In Bolomba haben wir zusätzlich zur Unterstützung des Ebola-Behandlungszentrums im allgemeinen Spital zwei kleine Behandlungs- und Isolationszentren in den abgelegenen Ortschaften Boso Mondomba und Yuli eingerichtet. Auch in Monieka und Bikoro unterstützt Ärzte ohne Grenzen vier kleine Behandlungs- und Isolationszentren.
«Wir beschränken uns nicht auf die alleinige Bekämpfung der Ebola-Epidemie», sagt Dr. Mashako. «In den Hotspots und auf den Hauptachsen von Bolomba und Bikoro helfen wir auch, um die Grundversorgung aufrechtzuerhalten und die Früherkennung von Verdachtsfällen zu ermöglichen. Dies geschieht z.B. durch Medikamentenspenden, die Weiterbildung von einheimischem medizinischem Personal hinsichtlich Ebola oder die Verstärkung von Massnahmen zur Prävention und Eindämmung von Infektionen.»
Soziales Engagement ist entscheidend
In der Provinz zirkulieren nur wenige Informationen über Ebola, und einige Bezirke sind zum ersten Mal überhaupt von einer Ebola-Epidemie betroffen. Deshalb unterstützen wir die Aufklärungsmassnahmen des Gesundheitsministeriums, um das Bewusstsein innerhalb der Bevölkerung zu stärken. In Bolomba, Bikoro und Monieka ist dies eine der Hauptaktivitäten von Ärzte ohne Grenzen.
«Meine Tochter ist an Ebola gestorben. Zwei Tage später wurde auch ich ins Spital eingeliefert», sagt Samwengi Bokuma. «Ich hatte mehr Glück, ich habe überlebt. Um weitere Tragödien zu verhindern, schloss ich mich dem Einsatzteam von Ärzte ohne Grenzen an, um meine Geschichte mit meiner Gemeinde zu teilen und zu erklären, was die Symptome der Krankheit sind».

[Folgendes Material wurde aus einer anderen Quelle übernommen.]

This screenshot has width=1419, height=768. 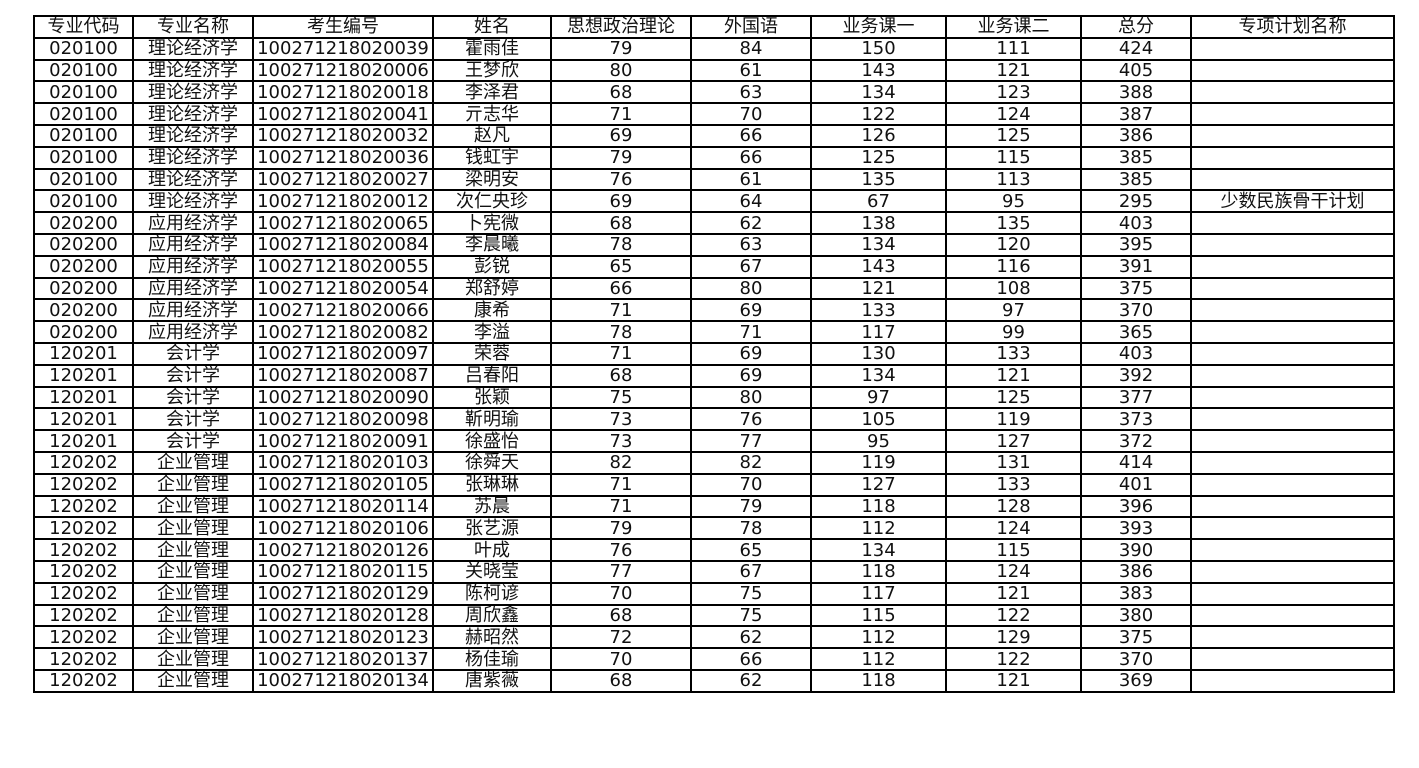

Ein MSF-Mitarbeiter überprüft seine persönliche Schutzausrüstung im Ebola-Zentrum von Bolomba. DR Kongo, 2. September 2020
«Dieser gemeinschaftliche Ansatz ermöglicht es den Gemeinden, Verdachtsfälle zu erkennen und Warnungen schnell weiterzugeben», erklärt Dr. Mashako. «Das gibt den Gemeinden ein Gefühl von Verantwortung und Kontrolle über die Reaktion auf die Epidemie.»
Diese Massnahmen werden durch ein Impfprogramm ergänzt, das auch von anderen Akteuren in der Epidemie-Bekämpfung unterstützt wird. Seit dem Beginn der Impfkampagne am 5. Juni 2020 haben nach offiziellen Zahlen etwa 26 500 Menschen den Impfstoff ZEBOV-GP (der bereits während des zehnten Ebola Ausbruchs in den nordöstlichen Provinzen eingesetzt worden war) erhalten.
Bis zum 2. September waren in der Provinz Äquator insgesamt 110 Ebola-Fälle registriert worden – 104 bestätigt, 6 wahrscheinlich – mit 47 Todesfällen. Die Provinz Äquator erlebte ihre letzte Ebola-Epidemie vor zwei Jahren, zwischen Mai und Juli 2018. Die Bezirke von Bikoro und Iboko sowie die Stadt Mbanda bildeten damals das Epizentrum des neunten Ebola-Ausbruchs in der Demokratischen Republik Kongo.